Word and element location data:
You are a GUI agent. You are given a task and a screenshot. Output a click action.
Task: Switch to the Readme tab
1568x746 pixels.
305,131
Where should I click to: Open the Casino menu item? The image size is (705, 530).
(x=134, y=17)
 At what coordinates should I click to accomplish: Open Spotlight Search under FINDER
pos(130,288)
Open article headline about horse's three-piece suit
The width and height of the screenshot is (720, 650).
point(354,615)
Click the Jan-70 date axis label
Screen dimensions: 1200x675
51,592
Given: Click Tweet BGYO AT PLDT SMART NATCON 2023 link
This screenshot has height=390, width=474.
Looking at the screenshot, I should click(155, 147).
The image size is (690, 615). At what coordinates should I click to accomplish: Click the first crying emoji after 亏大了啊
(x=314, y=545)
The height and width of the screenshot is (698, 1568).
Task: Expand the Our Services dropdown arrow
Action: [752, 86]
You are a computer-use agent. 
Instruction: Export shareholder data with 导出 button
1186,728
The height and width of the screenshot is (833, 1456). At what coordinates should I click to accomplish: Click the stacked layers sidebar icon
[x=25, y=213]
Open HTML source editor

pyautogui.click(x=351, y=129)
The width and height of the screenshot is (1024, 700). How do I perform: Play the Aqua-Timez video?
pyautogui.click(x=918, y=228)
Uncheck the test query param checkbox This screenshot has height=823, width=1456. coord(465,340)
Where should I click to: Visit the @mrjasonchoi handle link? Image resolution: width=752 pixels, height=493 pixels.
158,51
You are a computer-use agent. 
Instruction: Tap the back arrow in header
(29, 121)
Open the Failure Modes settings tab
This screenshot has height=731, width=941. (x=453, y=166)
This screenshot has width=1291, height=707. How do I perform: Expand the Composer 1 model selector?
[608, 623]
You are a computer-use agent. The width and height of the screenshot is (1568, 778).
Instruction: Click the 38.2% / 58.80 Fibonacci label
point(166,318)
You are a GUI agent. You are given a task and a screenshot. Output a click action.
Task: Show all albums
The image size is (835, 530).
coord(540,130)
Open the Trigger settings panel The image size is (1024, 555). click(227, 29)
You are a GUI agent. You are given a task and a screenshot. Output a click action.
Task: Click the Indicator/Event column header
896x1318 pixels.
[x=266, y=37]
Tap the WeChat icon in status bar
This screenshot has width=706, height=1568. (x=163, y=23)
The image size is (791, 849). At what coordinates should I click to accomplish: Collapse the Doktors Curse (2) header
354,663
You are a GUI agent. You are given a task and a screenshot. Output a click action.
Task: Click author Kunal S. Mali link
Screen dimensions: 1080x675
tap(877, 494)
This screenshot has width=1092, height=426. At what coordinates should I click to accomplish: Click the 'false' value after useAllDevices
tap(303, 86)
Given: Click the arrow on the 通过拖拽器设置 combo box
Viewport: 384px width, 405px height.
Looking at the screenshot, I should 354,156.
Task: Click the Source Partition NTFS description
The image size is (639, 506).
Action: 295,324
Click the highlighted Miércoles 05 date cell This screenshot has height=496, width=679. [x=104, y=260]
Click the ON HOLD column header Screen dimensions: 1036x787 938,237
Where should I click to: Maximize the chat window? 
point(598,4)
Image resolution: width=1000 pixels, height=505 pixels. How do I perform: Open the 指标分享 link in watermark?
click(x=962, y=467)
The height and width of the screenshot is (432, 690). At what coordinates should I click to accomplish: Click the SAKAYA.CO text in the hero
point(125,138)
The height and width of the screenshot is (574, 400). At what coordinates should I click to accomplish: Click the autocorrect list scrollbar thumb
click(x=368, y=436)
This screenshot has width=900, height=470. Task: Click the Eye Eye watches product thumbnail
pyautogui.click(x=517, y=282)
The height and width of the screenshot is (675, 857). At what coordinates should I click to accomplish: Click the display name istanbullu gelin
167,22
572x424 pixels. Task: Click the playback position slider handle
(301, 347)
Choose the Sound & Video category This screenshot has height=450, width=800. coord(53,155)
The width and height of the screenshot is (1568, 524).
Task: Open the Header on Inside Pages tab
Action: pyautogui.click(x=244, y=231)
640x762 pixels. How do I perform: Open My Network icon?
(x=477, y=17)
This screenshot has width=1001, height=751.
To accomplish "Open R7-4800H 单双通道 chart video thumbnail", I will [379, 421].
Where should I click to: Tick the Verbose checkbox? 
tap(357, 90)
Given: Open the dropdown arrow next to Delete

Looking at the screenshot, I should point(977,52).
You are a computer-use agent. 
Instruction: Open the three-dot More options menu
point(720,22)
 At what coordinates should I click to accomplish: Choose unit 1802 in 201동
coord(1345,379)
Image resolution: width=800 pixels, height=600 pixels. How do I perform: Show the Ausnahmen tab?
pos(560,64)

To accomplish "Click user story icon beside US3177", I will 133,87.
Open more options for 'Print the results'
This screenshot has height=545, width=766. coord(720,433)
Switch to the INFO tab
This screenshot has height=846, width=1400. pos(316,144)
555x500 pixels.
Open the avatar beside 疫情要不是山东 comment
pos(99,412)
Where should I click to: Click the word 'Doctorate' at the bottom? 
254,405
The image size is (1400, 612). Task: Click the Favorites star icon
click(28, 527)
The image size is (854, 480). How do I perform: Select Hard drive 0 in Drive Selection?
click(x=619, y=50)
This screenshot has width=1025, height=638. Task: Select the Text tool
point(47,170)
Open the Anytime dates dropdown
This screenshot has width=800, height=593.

■ Short exercise ■
Update the listing from its start through the line containing "[x=25, y=213]", replacing "Casino" with "Poker" and leaving everything else unchanged.

■ Exercise solution ■
You are a GUI agent. You are given a task and a screenshot. Output a click action.
Task: Switch to the Readme tab
1568x746 pixels.
305,131
Where should I click to: Open the Poker menu item? The image size is (705, 530).
(x=134, y=17)
 At what coordinates should I click to accomplish: Open Spotlight Search under FINDER
pos(130,288)
Open article headline about horse's three-piece suit
The width and height of the screenshot is (720, 650).
point(354,615)
Click the Jan-70 date axis label
Screen dimensions: 1200x675
51,592
Given: Click Tweet BGYO AT PLDT SMART NATCON 2023 link
This screenshot has height=390, width=474.
Looking at the screenshot, I should click(155, 147).
The image size is (690, 615). At what coordinates should I click to accomplish: Click the first crying emoji after 亏大了啊
(x=314, y=545)
The height and width of the screenshot is (698, 1568).
Task: Expand the Our Services dropdown arrow
Action: [752, 86]
You are a computer-use agent. 
Instruction: Export shareholder data with 导出 button
1186,728
The height and width of the screenshot is (833, 1456). At what coordinates should I click to accomplish: Click the stacked layers sidebar icon
[x=25, y=213]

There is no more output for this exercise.